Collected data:
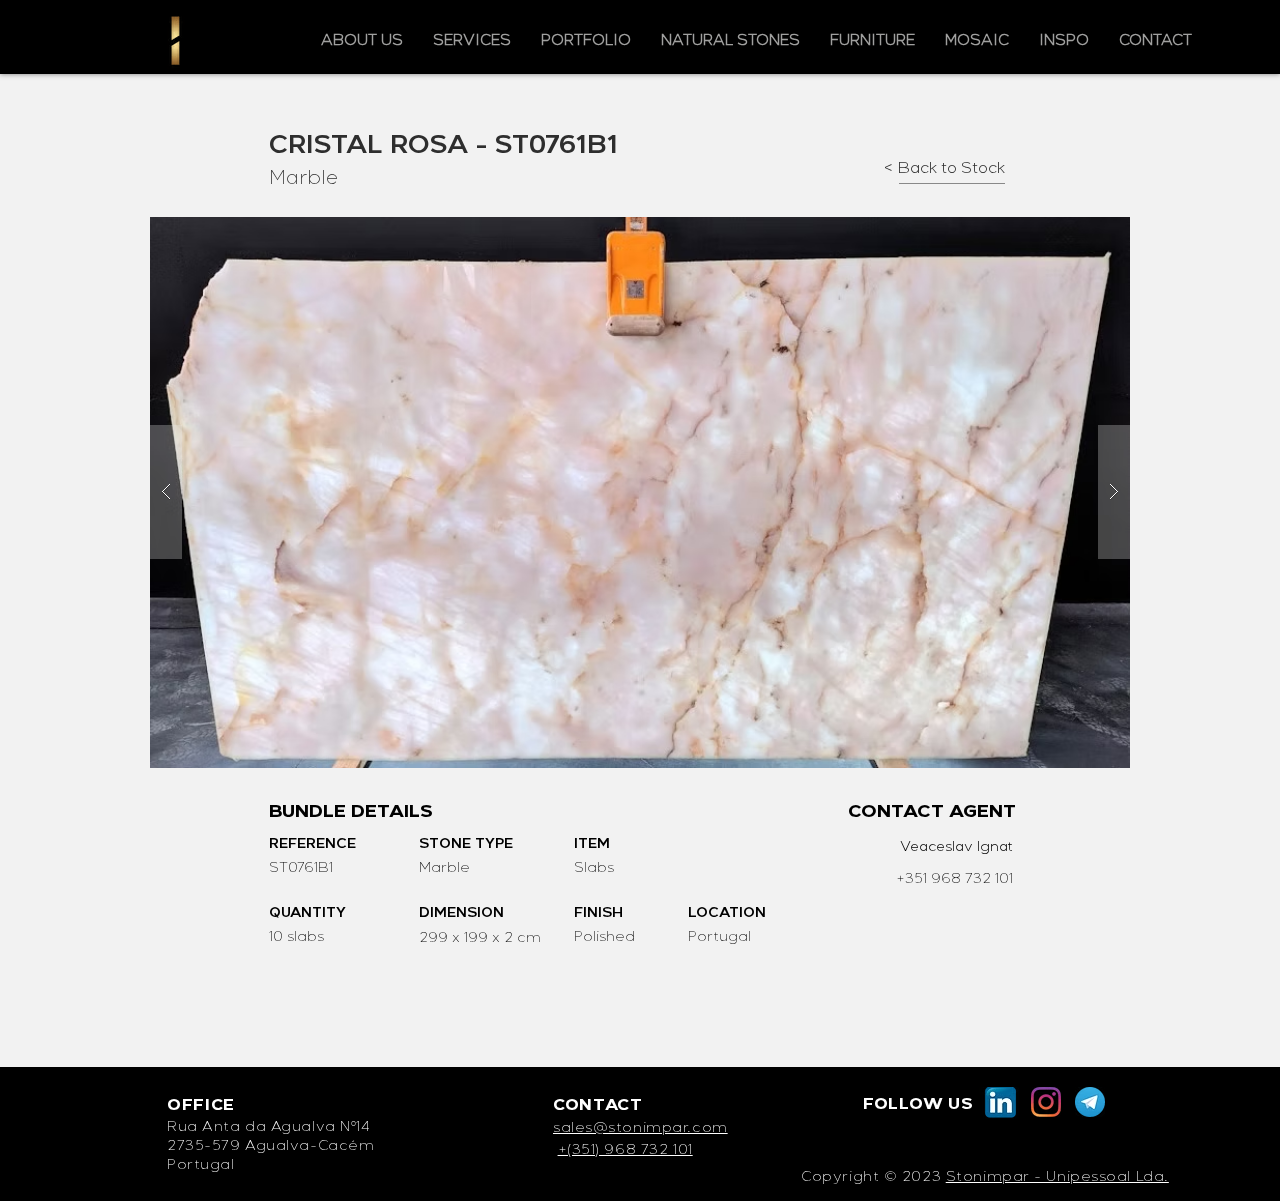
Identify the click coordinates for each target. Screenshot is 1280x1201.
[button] (640, 492)
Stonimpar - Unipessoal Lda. (1057, 1178)
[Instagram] (1046, 1102)
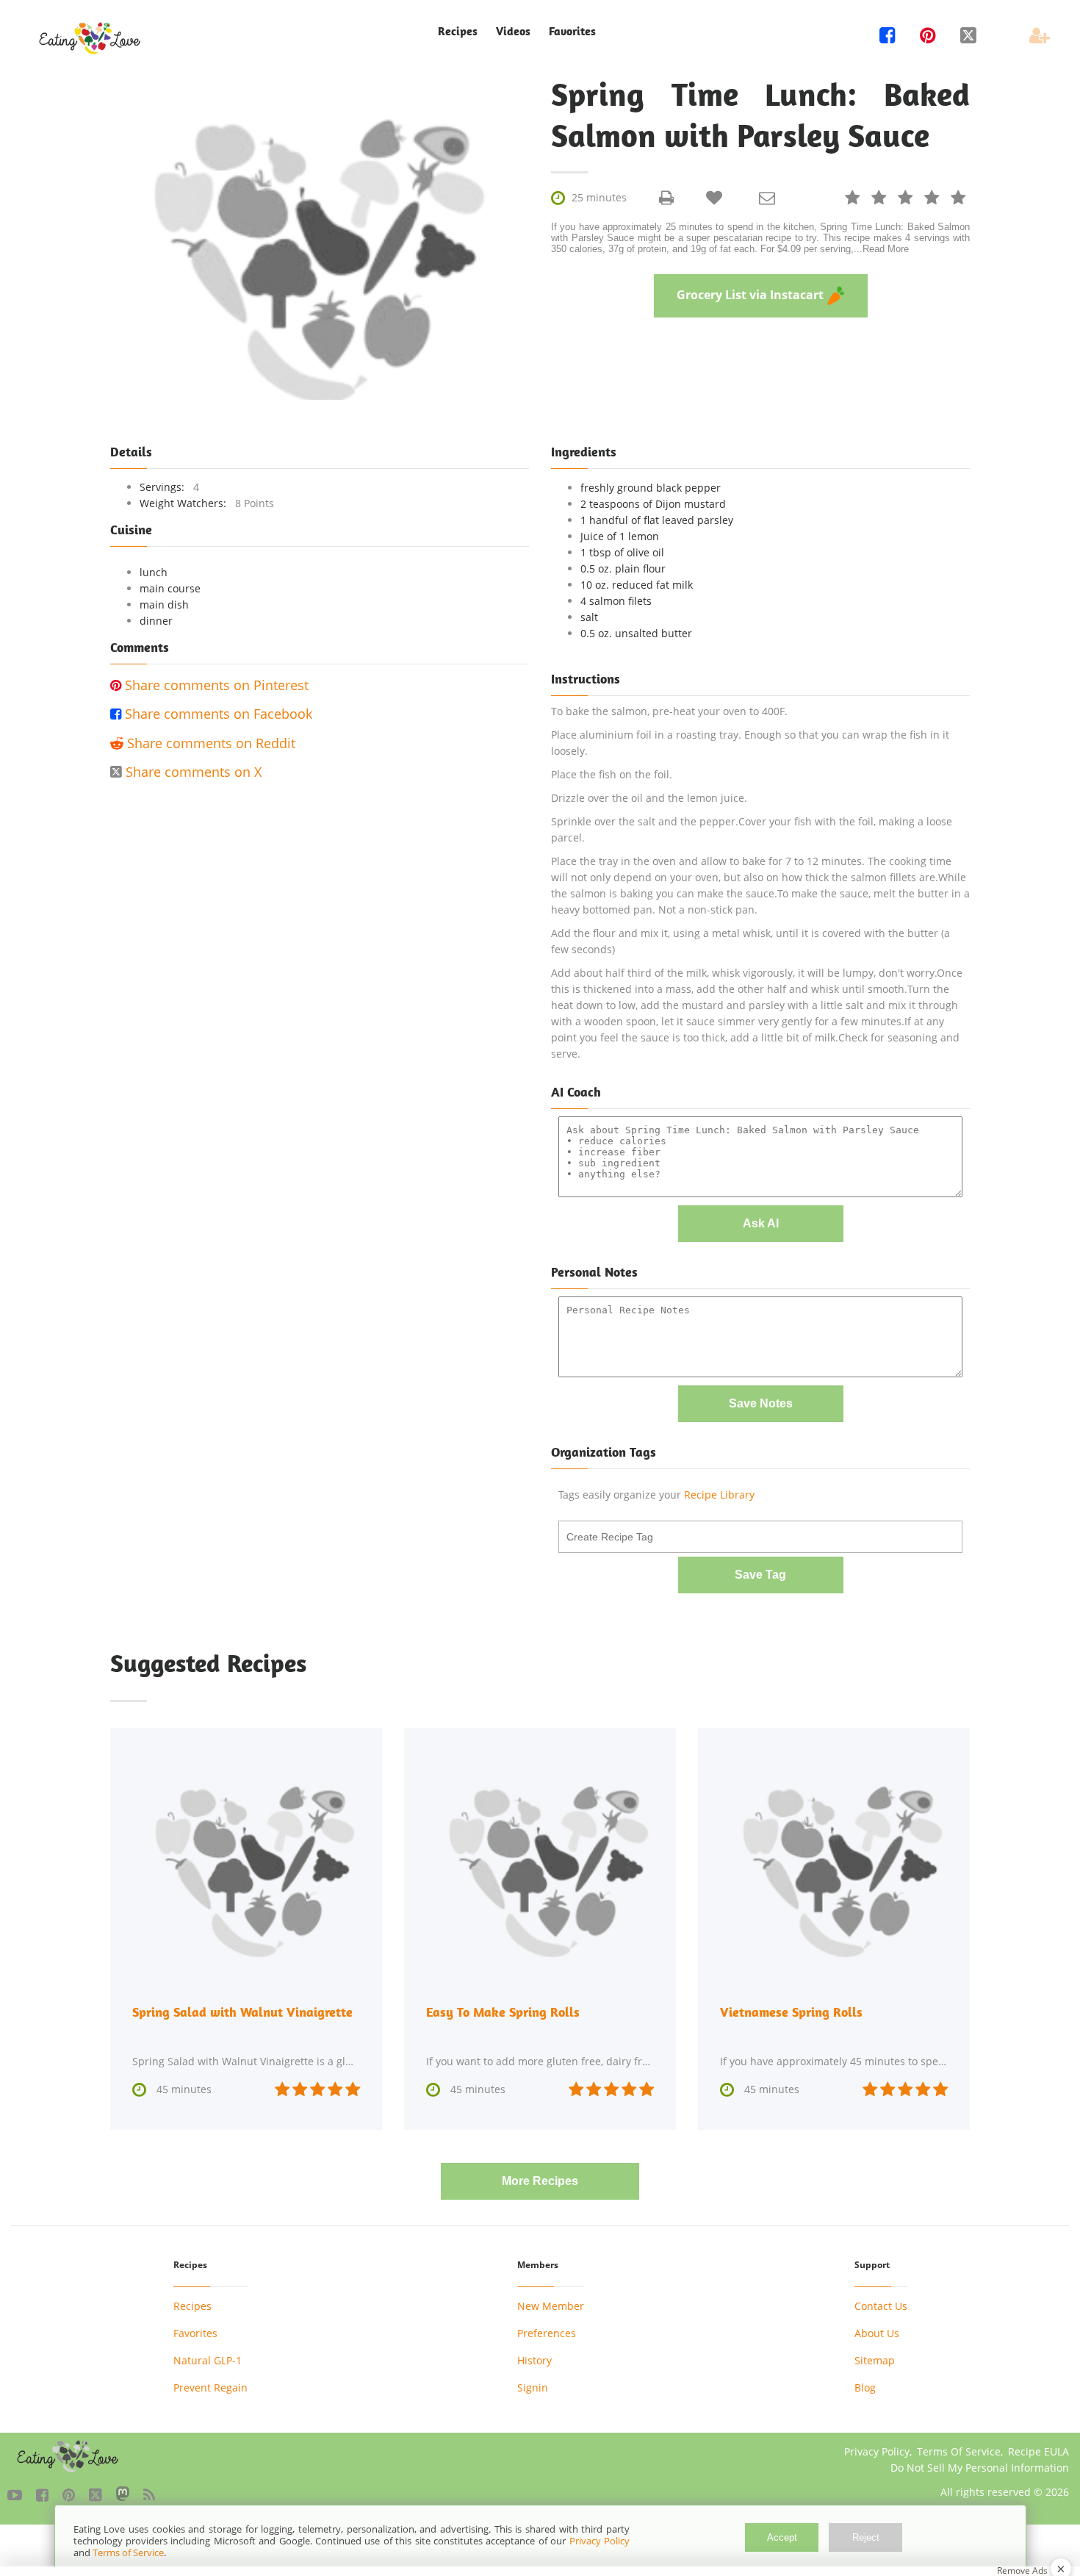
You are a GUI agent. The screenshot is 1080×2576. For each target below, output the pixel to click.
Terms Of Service (959, 2451)
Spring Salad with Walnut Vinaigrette (242, 2011)
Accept (782, 2537)
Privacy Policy (877, 2451)
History (534, 2360)
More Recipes (540, 2181)
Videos (513, 31)
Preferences (546, 2333)
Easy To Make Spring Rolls (503, 2011)
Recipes (192, 2306)
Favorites (572, 31)
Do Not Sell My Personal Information (979, 2468)
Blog (865, 2387)
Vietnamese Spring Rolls (791, 2011)
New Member (550, 2306)
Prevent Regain (210, 2387)
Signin (532, 2387)
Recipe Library (719, 1495)
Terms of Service (128, 2552)
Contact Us (880, 2306)
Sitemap (874, 2360)
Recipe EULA (1038, 2451)
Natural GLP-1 (207, 2360)
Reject (865, 2537)
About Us (876, 2333)
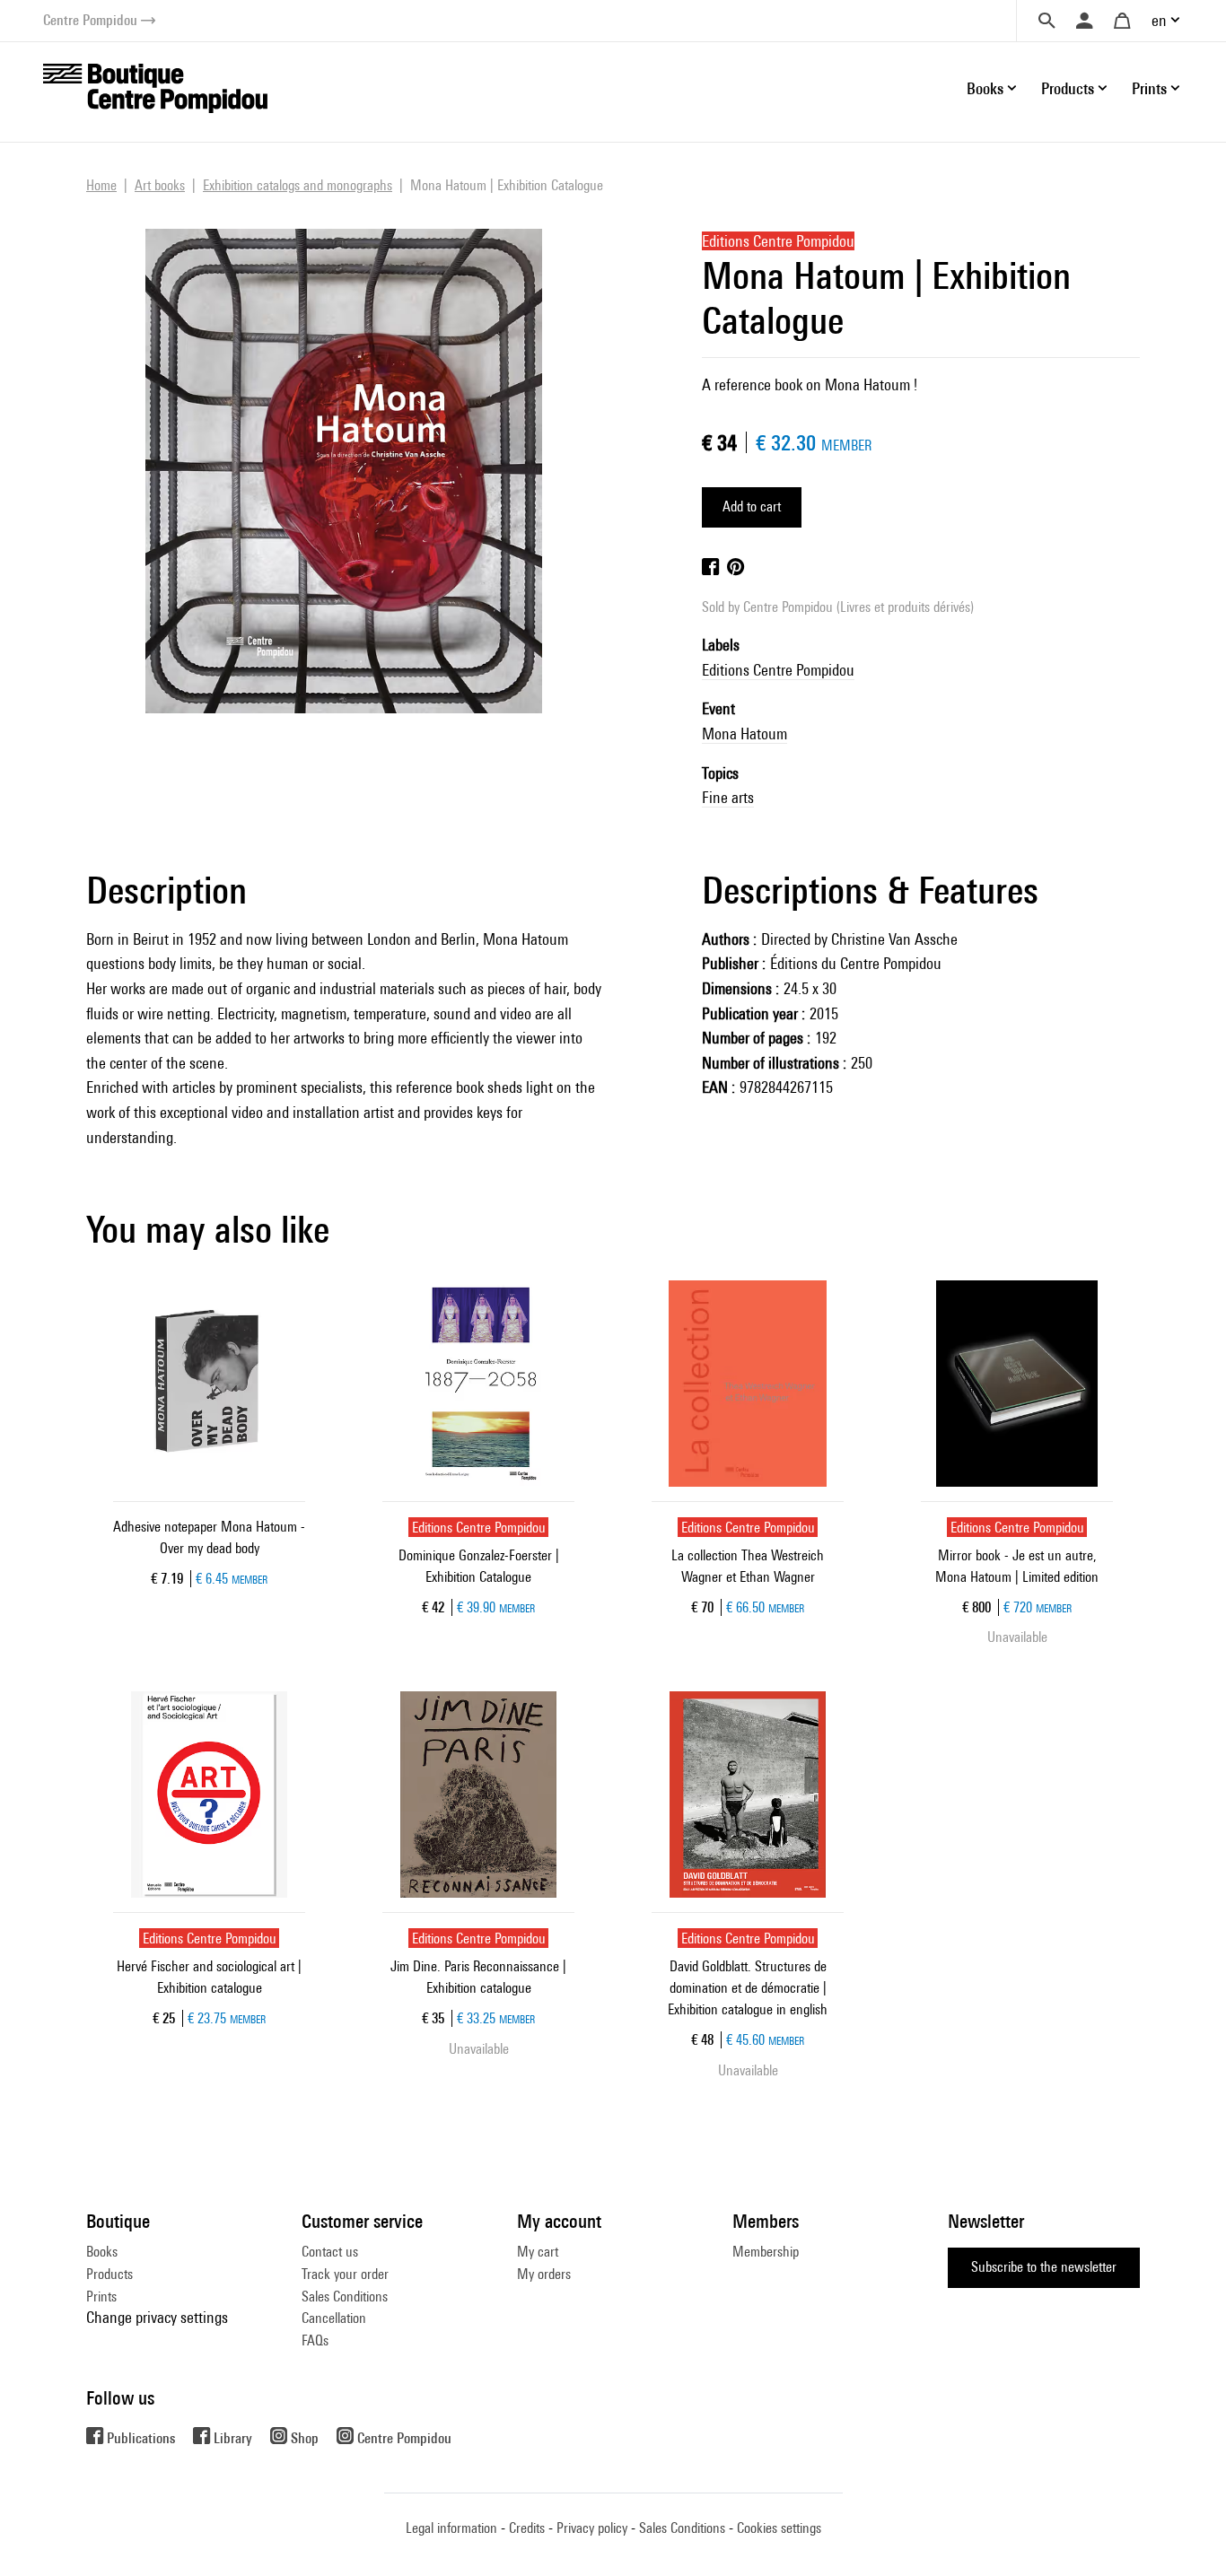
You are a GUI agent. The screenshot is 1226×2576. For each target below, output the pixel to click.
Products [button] (1067, 88)
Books (102, 2251)
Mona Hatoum (744, 733)
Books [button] (985, 88)
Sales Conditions (345, 2296)
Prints (101, 2296)
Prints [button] (1149, 88)
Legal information (451, 2528)
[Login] (1084, 20)
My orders (544, 2274)
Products (109, 2274)
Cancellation (334, 2318)
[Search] (1046, 21)
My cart (537, 2251)
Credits (527, 2528)
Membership (765, 2251)
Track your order (345, 2274)
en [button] (1159, 20)
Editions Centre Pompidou (778, 669)
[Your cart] (1122, 20)
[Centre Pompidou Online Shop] (155, 86)
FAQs (315, 2340)
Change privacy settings (157, 2317)
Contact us (330, 2251)
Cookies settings (779, 2528)
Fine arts (728, 797)
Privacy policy (591, 2528)
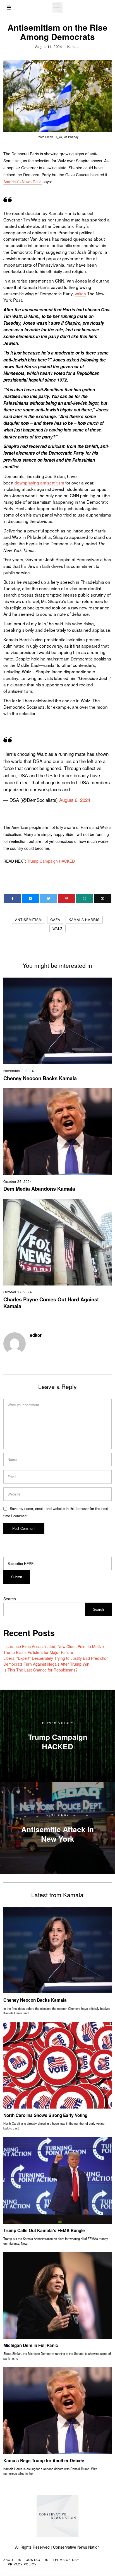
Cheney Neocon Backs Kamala (40, 1078)
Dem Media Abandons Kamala (39, 1188)
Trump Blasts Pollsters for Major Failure (38, 1652)
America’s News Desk (22, 181)
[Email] (102, 898)
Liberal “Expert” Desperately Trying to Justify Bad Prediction (56, 1658)
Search (9, 1598)
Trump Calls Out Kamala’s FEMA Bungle (44, 2230)
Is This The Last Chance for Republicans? (40, 1670)
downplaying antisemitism (39, 482)
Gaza (55, 919)
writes (80, 293)
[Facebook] (12, 898)
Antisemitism (28, 919)
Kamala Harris (84, 919)
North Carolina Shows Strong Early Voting (45, 2115)
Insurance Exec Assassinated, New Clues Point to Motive (53, 1646)
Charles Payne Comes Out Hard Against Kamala (51, 1303)
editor (36, 1335)
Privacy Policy (22, 2564)
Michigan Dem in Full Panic (30, 2345)
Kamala (73, 46)
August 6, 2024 (74, 800)
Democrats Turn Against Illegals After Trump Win (46, 1664)
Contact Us (37, 2559)
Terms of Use (66, 2559)
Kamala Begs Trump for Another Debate (43, 2460)
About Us (12, 2559)
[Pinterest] (66, 898)
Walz (57, 928)
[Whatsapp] (85, 898)
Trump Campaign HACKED (51, 861)
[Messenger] (30, 898)
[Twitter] (48, 898)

PROBLEM DESCRIPTION: Look above for the line with "Privacy policy (591, 2528)"; quote it and every line after it, stopping after the line with "North Carolina Shows", exactly, with nothing added and without pictures.

ANSWER:
Privacy policy (591, 2528)
Cheney Neocon Backs Kamala (40, 1078)
Dem Media Abandons Kamala (39, 1188)
Trump Blasts Pollsters for Major Failure (38, 1652)
America’s News Desk (22, 181)
[Email] (102, 898)
Liberal “Expert” Desperately Trying to Justify Bad Prediction (56, 1658)
Search (9, 1598)
Trump Calls Out Kamala’s FEMA Bungle (44, 2230)
Is This The Last Chance for Republicans? (40, 1670)
downplaying antisemitism (39, 482)
Gaza (55, 919)
writes (80, 293)
[Facebook] (12, 898)
Antisemitism (28, 919)
Kamala Harris (84, 919)
North Carolina Shows Strong Early Voting (45, 2115)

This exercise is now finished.